Sob Jair Bolsonaro, o Palácio do Planalto especializou-se na produção de crises. Mas o presidente enxergou na pandemia uma oportunidade para diversificar as atividades do seu governo. Instalou ao lado do departamento de crises uma seção de maquiagem. Ideia de gênio. Num setor, magnifica-se o flagelo sanitário. Noutro, ajeitam-se as estatísticas para sumir com um pedaço da pilha de mais de 35 mil cadáveres.
Estava entendido que, no Brasil, um país onde o sujeito "mergulha no esgoto e não pega nada", a crise do coronavírus não passaria de uma "gripezinha". Quando parecia que estava tudo bem —a PF dominada, um engavetador na PGR, o centrão na retaguarda, a pandemia no colo dos governadores, o Weintraub cuidando do circo, a boiada do Salles passando—, surgiram os cadáveres.

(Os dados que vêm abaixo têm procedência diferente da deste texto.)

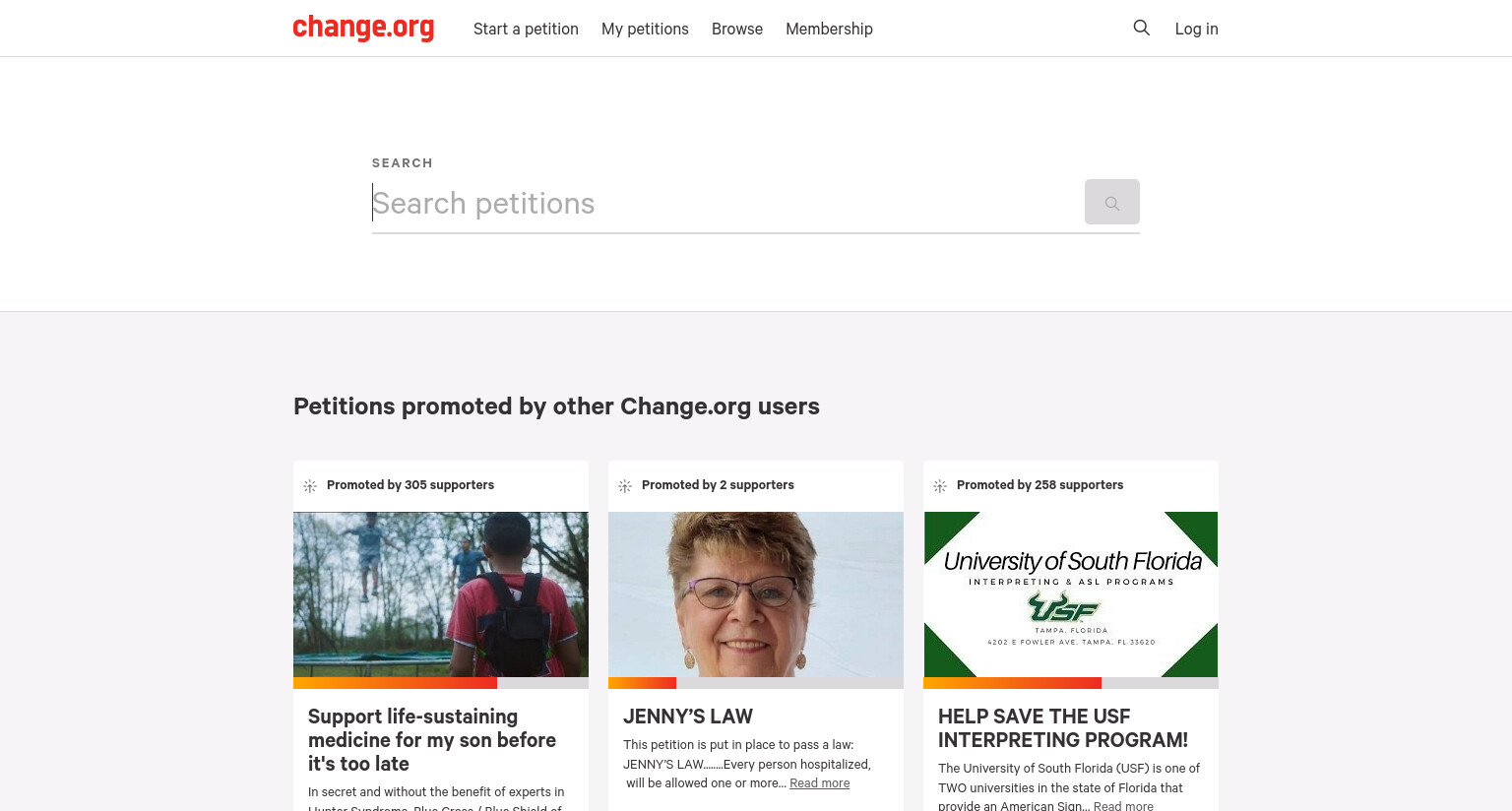Click sparkle icon beside 'Promoted by 258 supporters'

(x=940, y=486)
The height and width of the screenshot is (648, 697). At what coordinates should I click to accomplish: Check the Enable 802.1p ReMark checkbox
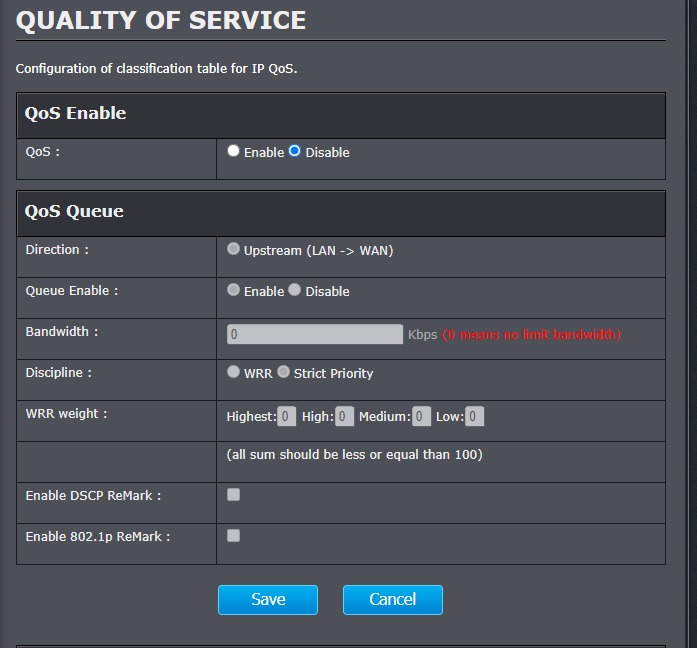[x=234, y=536]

Num cenário em que a crise sanitária era "histeria" da imprensa, não havia espaço para mortos. Mas eles passaram a existir. Se existissem em pequena quantidade, seriam toleráveis. O problema é que começaram a existir em grande número, um acinte. A coisa foi longe demais.
Num claro desafio à autoridade presidencial, os cadáveres saltaram das planilhas eletrônicas de secretarias de Saúde dos estados para os formulários padronizados do governo federal. Dezenas de milhares de mortos invadiram as estatísticas compiladas pelo Ministério da Saúde. Em muitos casos, a invasão ocorria de tocaia, antes das 19h.
Finalmente, os mortos deixaram de lado qualquer escrúpulo. Cometeram um crime imperdoável: viraram notícia. Foram pendurados em tempo real nos portais da internet. O Jornal Nacional despejou-os no tapete da sala. Surgiram na mesa do café da manhã, pendurados de ponta-cabeça nas manchetes. Eles estão em toda parte —no celular, no rádio, na TV, nos jornais, defronte da janela.
A conjuntura cobrava uma reação. Até o amigo Donald Trump passou a achincalhar o Brasil. A criação do departamento de maquiagem tornou-se algo imperativo. A iniciativa é tão extraordinária que não pode ficar restrita à área da Saúde. Já imaginou que país maravilhoso seria o Brasil se um surto de camuflagem se abatesse sobre as estatísticas nacionais?
Não se pode limitar os retoques à contagem dos cadáveres incômodos. A experiência deve ser estendida a todos os setores. É preciso restaurar o direito do brasileiro ao otimismo. A pandemia trouxe à luz problemas que todos fingiam não existir. A desigualdade social, por exemplo. De resto, o vírus agravou a ruína econômica.
Com um bom programa de camuflagem, miseráveis e desempregados podem ser reintegrados à paisagem, deixando de saltar aos olhos. Pode-se estudar —atenção, general Braga Netto, um grupo de trabalho, rápido— a criação de um programa inovador, o Bolsa Maquiagem.
Todos os brasileiros receberiam um kit de maquiagem. Conteria base branca para tingir o rosto, batom para a pintar uma boca engraçada e uma bola vermelha para realçar o nariz. Por último, o Gabinete do Ódio se encarregaria de difundir nas suas redes antissociais uma hashtag: #somostodospalhacos.